Una opción inicialmente loable la elegida por Yann Tiersen, el artista francés que más expectación ha levantado en los últimos tiempos por estas tierras costeras. Un músico que hace quince días colgó el cartelito de “tira de contactos porque sino no entras” en lo referente a su cita donostiarra.
750 humanos nos apiñamos en la sala Gazteszena del barrio de Egía para disfrutar del ensoñador Tiersen, Lastima que el Kursaal estuviera ocupado. Porque en la entrada nos chivaron que, vista la demanda, podía haber llenado el cubo grande en un periquete.
Gentes de Pamplona, Bilbao, Hendaya y hasta Biarritz se acercaron a Donostia para disfrutar del autor que musicó como nadie nuestros románticos paseos por Paris en aquella delicia de pop visual llamada “Amelie”. El mismo artista que colaboró con su banda sonora en el “gran engaño” de la también cinematográfica “Good Bye Lenin”.
Hasta la labor de la telonera, la enrabietada guitarrista y cantante Katel, casi se nos pasa por alto mientras esperábamos esos dulces acordeones, esos flequillos de teclas negras sobre teclas blancas. Zurda y de corte serio, las canciones de Katel sonaron crudas a la par que emotivas. Y afrancesadas a rabiar, claro está.
A continuación se plantó Tiersen sobre el escenario en solitario, en un arranque de concierto precioso. Soledad que Yann repitió varias veces a lo largo del show, porque con poca ayuda es como mejor se le disfruta: Un violín o un acordeón, a lo sumo una batería mínima tocada con mazas de orquesta, y un teclado de apoyo. Para eso es para lo que habíamos pagado, ¿no?
La cosa pintaba bien. El guitarrista tocaba su instrumento con un globo, mientras el bajista aún reprimía sus poses funky-rockeras. Pero la cuarta canción de la lista ya nos puso sobre aviso. Tendremos corcheas de viento, sí, pero también mucho sonido amplificado.

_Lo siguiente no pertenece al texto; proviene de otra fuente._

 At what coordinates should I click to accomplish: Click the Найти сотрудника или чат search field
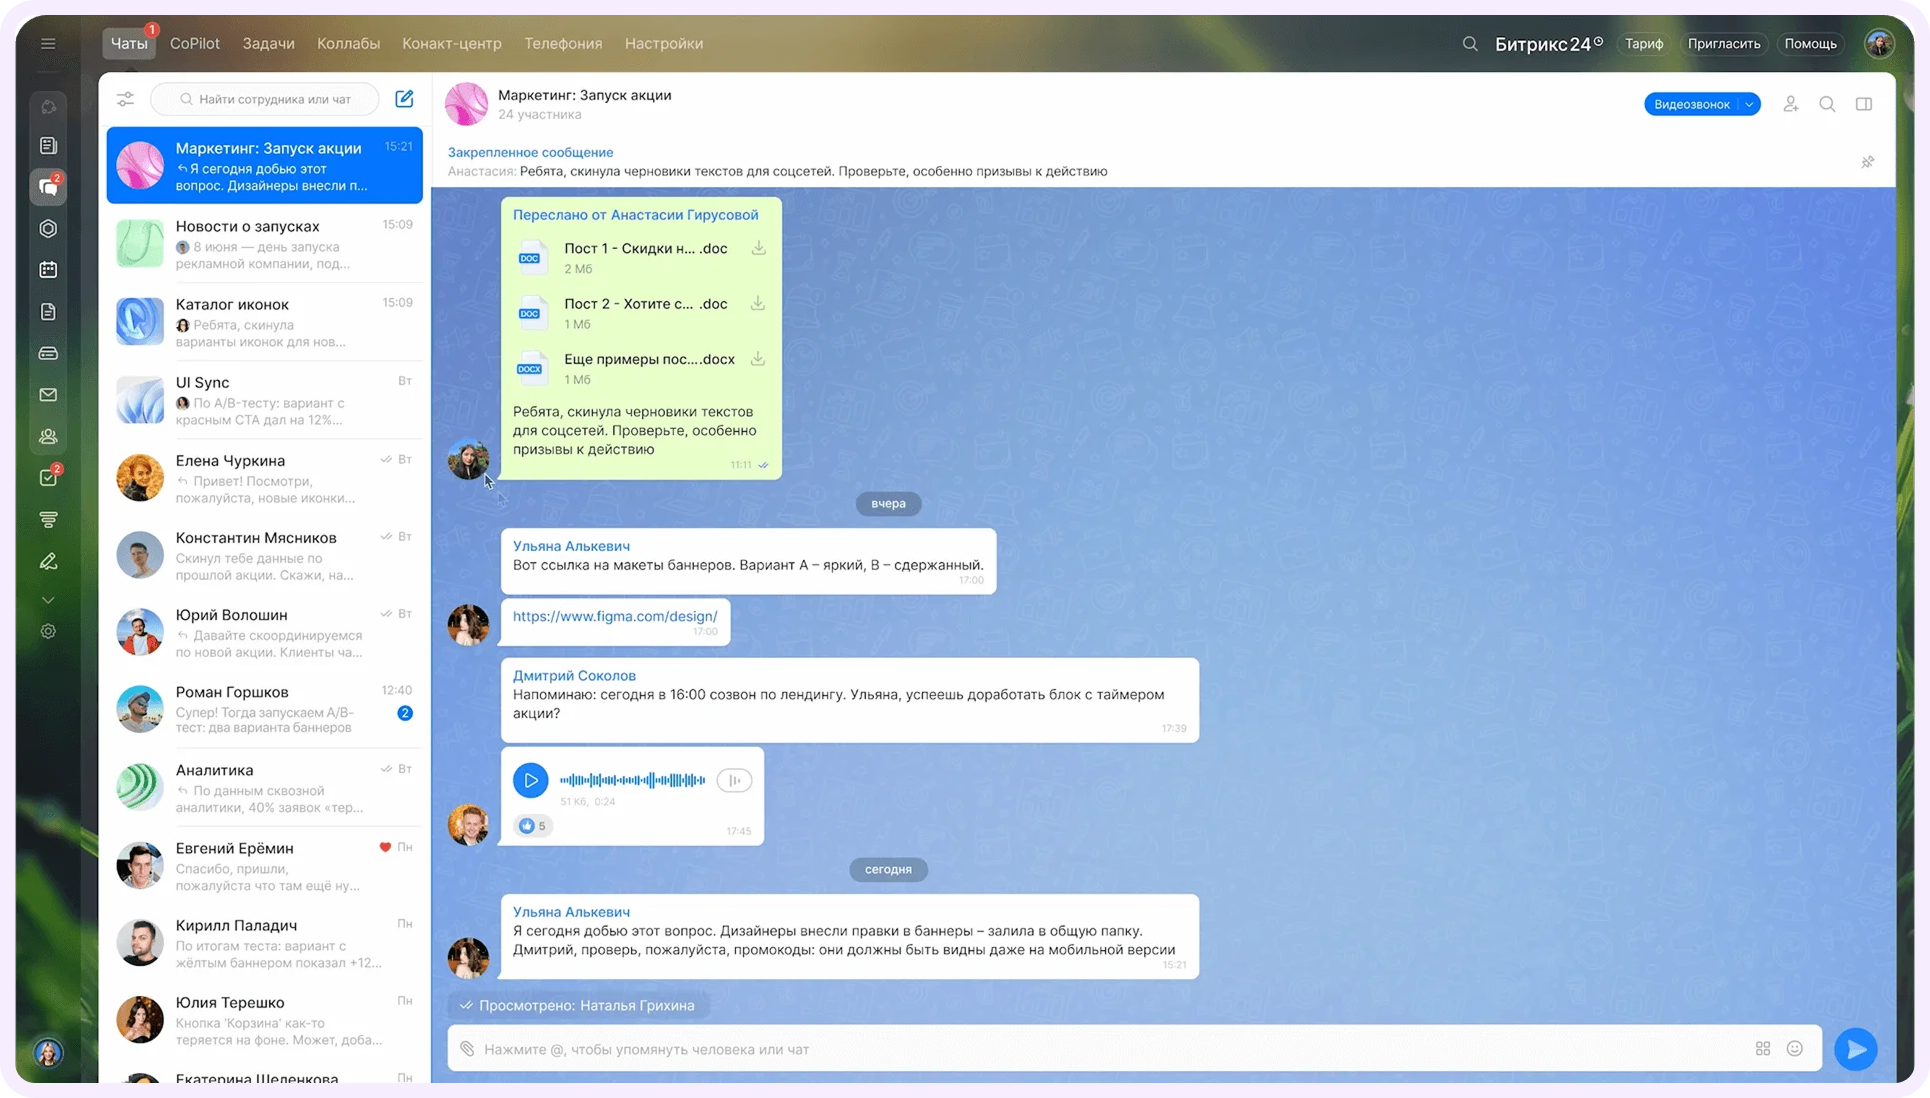pos(265,99)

Veníamos informados del cambio: El chico había dado titulares sobre el hartazgo de que todo pichichi le recuerde por Amelie Poulain. Su respuesta ha sido tirar por el camino del rock.
Fue en este punto eléctrico donde Yann naufragó, por más que su colección de guitarras fuera de aúpa. Injusto sería decir que erró estrepitosamente, porque la banda tenía quilates y maneras excelentes. Pero en ocasiones parecía una formación con empacho de discos de Coldplay y U2.

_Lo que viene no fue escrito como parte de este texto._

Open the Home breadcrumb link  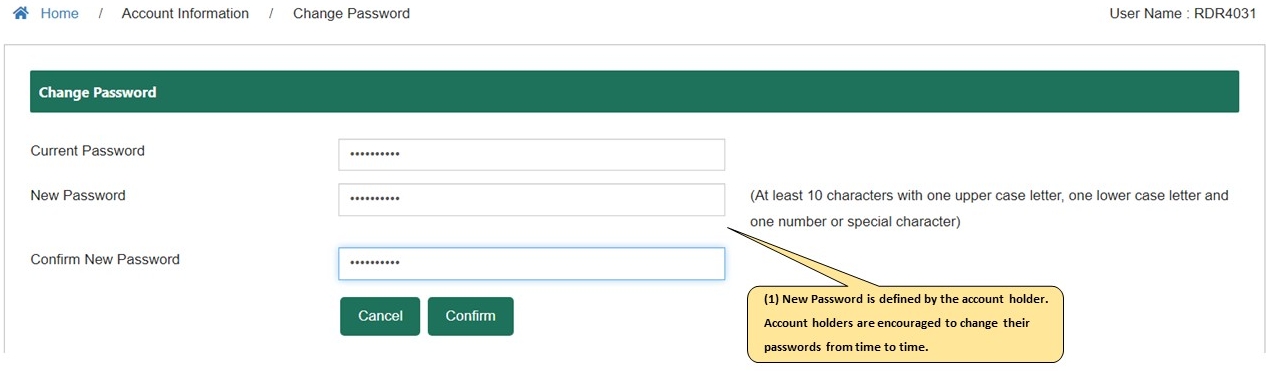coord(59,14)
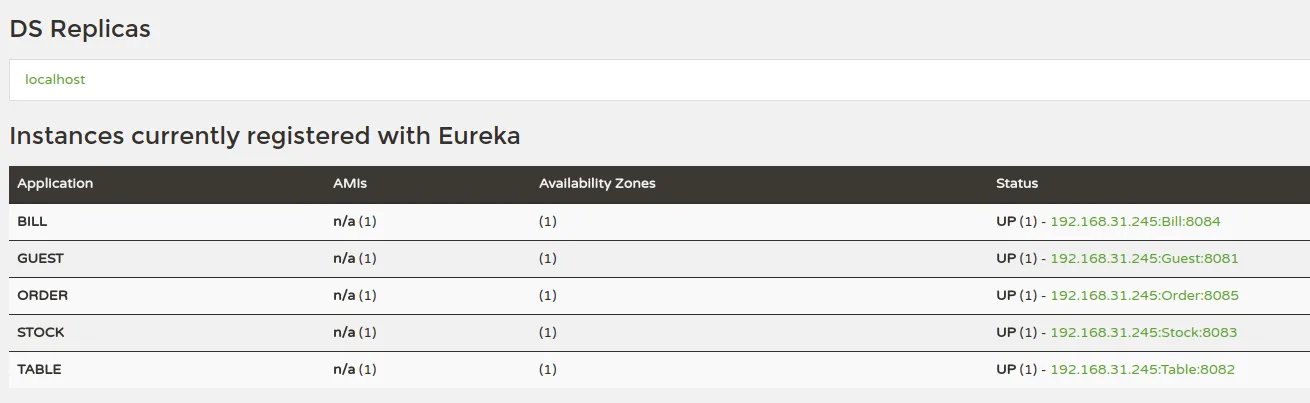Select the ORDER application name
This screenshot has width=1310, height=403.
tap(43, 295)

Su pop eléctrico no deja de ser una medianía, sin esa chispa de calidad y personalidad que le conocemos en otros ámbitos creativos. A esas melodías alisadas le sumaremos estructuras de subidones y bajones. Se intuye que nuestro hombre asistió a una actuación del grupo Mogwai (esa imberbe banda escocesa de ruido post-rockero) y vio la luz.
Claro que entre ver la luz y hacer electricidad hay un paso de gigante. Y parece que Yann está gateando aún por estos mundos que ahora tanto le llaman la atención. Quizás la culpa sea nuestra. Puede que hubiéramos puesto el listón en la medalla de oro, y al final el diploma nos supiera a poco.